*** Opening of GIVEN PASSAGE ***

With the year coming to an end, Zack now needs to decide where he is going to “place his bets.”
“When I look at next year, I will probably focus a little bit more on markets like Malaysia and Indonesia. There are still significant growth opportunities, and we are well represented in both markets,” he said.
The company would also be closely monitoring developments in Thailand – which is currently run by a military-controlled government, he added.
“If [the situation in] Thailand changes, if the economy picks up again, maybe I will invest more. It is a good market. We have a good team there, but it is hard to grow when the government is not spending a lot of money on IT,” he said.
However, he stressed that he had yet to make a final decision on EMC’s 2015 investments for South-East Asia.
Demand from telco, financial sectors
Hopkinton, Massachusetts-based EMC is perhaps the largest storage systems supplier in the world, but also offers products in the security, virtualisation, analytics and cloud space through subsidiary companies like VMware and Pivotal. Its storage products are marketed under a variety of brand names including VMAX, Isilon and XtremIO.
EMC It recently reported third-quarter 2014 consolidated revenue of US$6 billion, an increase of 9% year over year, and is expecting full-year consolidated revenue to hit US$24.5 billion.
In a statement, it said consolidated third-quarter revenue from North America grew 8% year over year, representing 55% of consolidated third-quarter revenue. Revenue from EMC’s Europe, Middle East and Africa region grew 15% year over year, while Asia Pacific and Japan grew 4% year over year and Latin America grew 1% year over year.
Meanwhile, Zack said that when it comes to Malaysia and Indonesia, he expects a “significant portion” of demand to come from the financial and telecommunications sectors, with its VMAX product line likely to benefit the most.
“The banks and the telcos really like VMAX, our rich data services product.
“Banks don’t like it when there’s a problem and they can’t get access to information. So they want the highest level of reliability and visibility,” he said.
“VMAX is designed in such a way that the moment it powers on the customer’s data centre, it should never shut down.
“Even if you have multiple points of failure, multiple disc drive failures, or different controllers failing, VMAX is built so it has the resilience and redundancy to handle this and work around it,” he claimed.
Review of 2014 investments
Zack said that EMC’s 2014 investment in emerging markets was more about the longer-term.
“I view that as a three-year investment. I didn’t put those new resources thinking that I was going to get an immediate payback on investment within one quarter,” he said.
There are a few reasons why investments in emerging markets will take some time to see positive returns, he said.

*** Close of GIVEN PASSAGE ***

**EXERCISE TASKS**
A – In the EMC passage, by how much did third-quarter revenue from Asia Pacific and Japan grow year over year?
B – Please continue the EMC passage, picking up after its last sentence.
These lines have nothing to do with the EMC passage.

*** Opening of ENTRIES SHOWN ***

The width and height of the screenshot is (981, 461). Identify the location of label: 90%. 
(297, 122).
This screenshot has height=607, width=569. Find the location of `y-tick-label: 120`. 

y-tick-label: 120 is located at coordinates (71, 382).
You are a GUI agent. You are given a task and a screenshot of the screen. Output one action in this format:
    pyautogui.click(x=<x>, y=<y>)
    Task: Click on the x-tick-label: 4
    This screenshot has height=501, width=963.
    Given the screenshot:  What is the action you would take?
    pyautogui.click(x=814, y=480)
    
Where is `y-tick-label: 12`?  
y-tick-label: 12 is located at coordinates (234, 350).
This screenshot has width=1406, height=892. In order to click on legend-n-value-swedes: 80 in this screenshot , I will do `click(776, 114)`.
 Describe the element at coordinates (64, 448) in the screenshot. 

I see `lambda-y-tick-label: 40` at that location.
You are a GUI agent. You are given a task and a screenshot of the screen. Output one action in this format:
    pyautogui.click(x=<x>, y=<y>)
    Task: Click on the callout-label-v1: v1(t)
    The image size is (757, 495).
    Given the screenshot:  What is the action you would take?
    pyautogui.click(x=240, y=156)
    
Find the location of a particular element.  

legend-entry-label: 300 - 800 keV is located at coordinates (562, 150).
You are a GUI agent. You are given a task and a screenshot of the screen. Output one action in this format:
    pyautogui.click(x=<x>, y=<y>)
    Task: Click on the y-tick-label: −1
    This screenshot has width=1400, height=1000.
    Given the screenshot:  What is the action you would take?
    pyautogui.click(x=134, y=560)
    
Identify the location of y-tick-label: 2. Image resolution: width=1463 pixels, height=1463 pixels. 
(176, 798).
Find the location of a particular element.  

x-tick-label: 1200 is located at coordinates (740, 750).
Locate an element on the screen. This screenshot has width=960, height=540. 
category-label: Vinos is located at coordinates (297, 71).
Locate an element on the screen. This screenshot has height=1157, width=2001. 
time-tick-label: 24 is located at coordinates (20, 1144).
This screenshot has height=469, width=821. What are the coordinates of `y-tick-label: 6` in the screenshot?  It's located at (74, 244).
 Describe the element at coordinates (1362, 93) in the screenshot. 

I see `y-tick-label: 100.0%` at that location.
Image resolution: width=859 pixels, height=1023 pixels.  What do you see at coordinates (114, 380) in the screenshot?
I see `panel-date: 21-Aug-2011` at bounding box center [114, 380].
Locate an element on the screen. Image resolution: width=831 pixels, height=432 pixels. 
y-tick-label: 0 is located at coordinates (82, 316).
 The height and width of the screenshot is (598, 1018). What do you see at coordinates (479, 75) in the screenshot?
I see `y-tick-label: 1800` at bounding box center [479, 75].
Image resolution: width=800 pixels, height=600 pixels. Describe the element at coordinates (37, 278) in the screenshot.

*** Close of ENTRIES SHOWN ***

**ANSWERS**
A – 4%

B –
The first is that it always takes time for new employees to learn about EMC and its customers – it would usually take about six months for new employees to be truly productive, according to Zack.
The second is that EMC has to build brand awareness so that it becomes known to potential customers.
“Last but not least, is that we have to build a channel ecosystem so that they have the capability to serve customers. These are the areas of investments we have made,” Zack said.
So far, most of its investments appear to be on track, with a few “surprises,” he added.
“My initial thinking was to focus on emerging markets in 2014, and maybe we will start to see some sort of return in the second half 2015 or 2016.
“In some cases, we had some surprises. Myanmar is one example. Initially, we expected to get a moderate number of small transactions in 2014. It didn’t happen.
“Instead, we have done very few transactions, but these are big projects. I didn’t expect that, it is a nice surprise,” he declared.
Still, Zack said it was important to let EMC’s new business ‘run by itself.’
“When I’m trying to build a new team like in Vietnam, I don’t ever find it effective to just always have new people joining. The team gets consumed trying to get people going, and they end up not going out and delivering.
“I believe one should put the resources in, and let it run for 12-24 months, depending on the market, and then reinvest again,” he said, noting that adding new people every quarter would only be a distraction.
With Zack considering putting more investments into growing the markets in Malaysia and Indonesia next year, would it mean that the company is looking at expanding its teams there? When that happens, would this too cause distractions?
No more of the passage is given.